Aku belum nonton materi orisinilnya yang berasal dari entertainmen Korea Selaran. Tapi kukira inti plotnya memang sangat menggugah hati hingga wajar saja rebutan diadaptasi beberapa negara.
Sebuah kritik akan sistem hukum dan sosial kemasyarakatan yang maknanya cukup universal. Apa tah memberi perhatian pada krusialnya permasalahan komunikasi komunitas IQ rendah untuk kualitas hidupnya.
Dalam konteks Indonesia juga bisa saja mengungkit isu kelengkapan sarana bagi napi yang tentu sebuah problema yang perlu ditanggulangi. Dalam ulasan ini, aku hanya akan menganalisa konten remake Indonesianya saja.
Aku senang para kru untuk film ini memastikan menanamkan banyak poin khas Indonesia semisal dialog-dialog mayoritas Islami modern. Adaptasi terasa mulus transisinya dan tidak jadi asal jeplak saja.
Kisahnya mengikuti tokoh Dodo yang diperankan Vino Bastian. Dalam segi akting, Vino Bastian cukup menjiwai tokoh yang pasti sulit untuk dimainkan tanpa terkesan mengolok-olok.
Sebab sebagai orang normal ia harus menggali emosi-emosi simplistis yang kerap dirasakan kaum keterbelakangan mental atau IQ rendah. Tentu ada elemen dramatisasi, tapi untunglah aktingnya tidak mengganggu alur cerita.
Para pemeran pembantu juga harmonis dalam membangun ketegangan cerita.

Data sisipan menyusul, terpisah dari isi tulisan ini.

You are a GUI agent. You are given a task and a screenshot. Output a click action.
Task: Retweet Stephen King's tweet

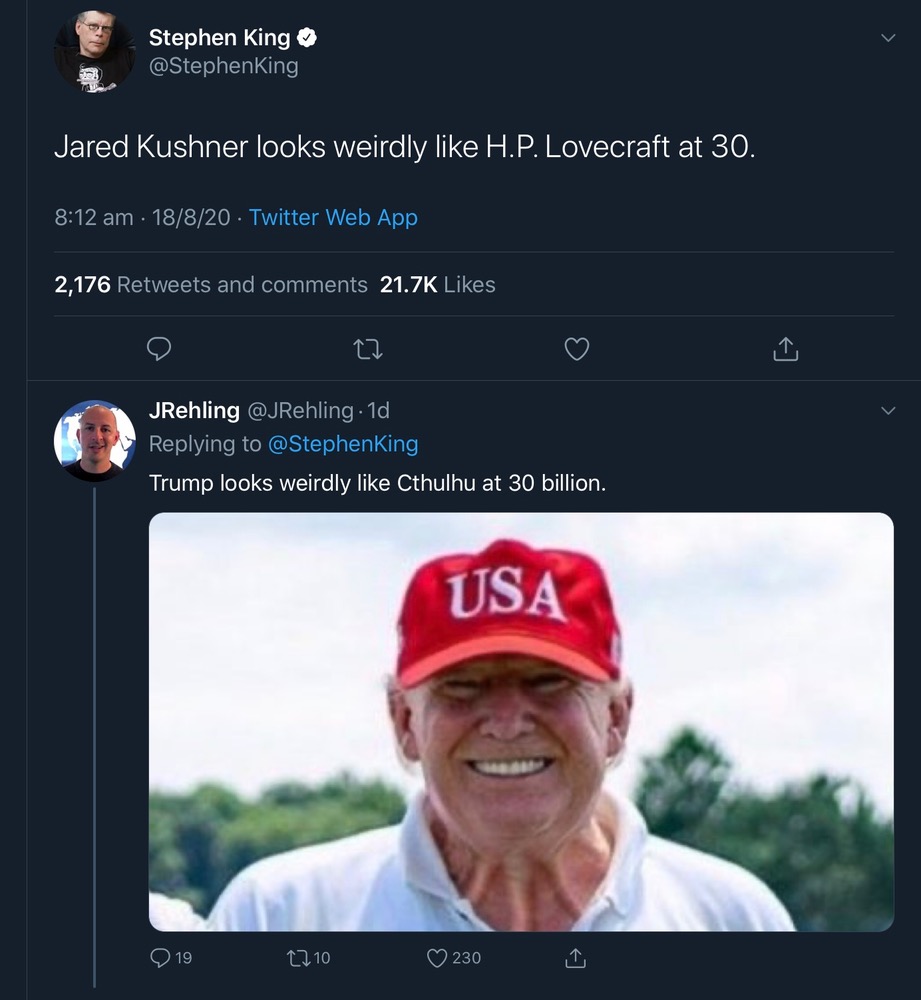[x=368, y=349]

Lelucon yang disajikan contohnya sikap riang dan saling mendukung antara para napi kukategorikan PG 13.
Film yang sarat moral yang tetap menyisipkan nalar kerasnya kehidupan sudah sepantasnya menjadi konsumsi generasi muda masa kini agar pola pikirnya terasah dalam menilai kondisi sosial.
Tokoh Dodo yang bertingkah polos akibat panik akan situasi genting didepannya akhirnya dituduh secara tidak adil oleh pihak keluarga yang berkabung sepeninggal anak perempuannya yang mati mendadak. Kebetulan orang tuanya adalah orang berkuasa maka ada unsur kebutuhan politik bermain dalam tuduhan.

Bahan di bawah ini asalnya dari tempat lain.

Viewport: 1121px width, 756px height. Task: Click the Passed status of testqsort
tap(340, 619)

Tokoh Dodo yang akhirnya dijebloskan di penjara hanya memikirkan anaknya saja. Ada beberapa kali upaya bertemu kembali dengan anaknya hingga teman-temannya mencoba untuk meluruskan kesalahpahaman yang terjadi namun sayang semuanya sudah kepalang basah.
Aku beberapa kali menahan tangis, selain materi yang memang didesain cermat agar mengobok-obok hati audiensnya, harus dipuji kejelian sutradara merealisasikan kronologis adegan dalam medium visual sebuah situasi teramat pelik yang mengakar dari kesulitan komunikasi.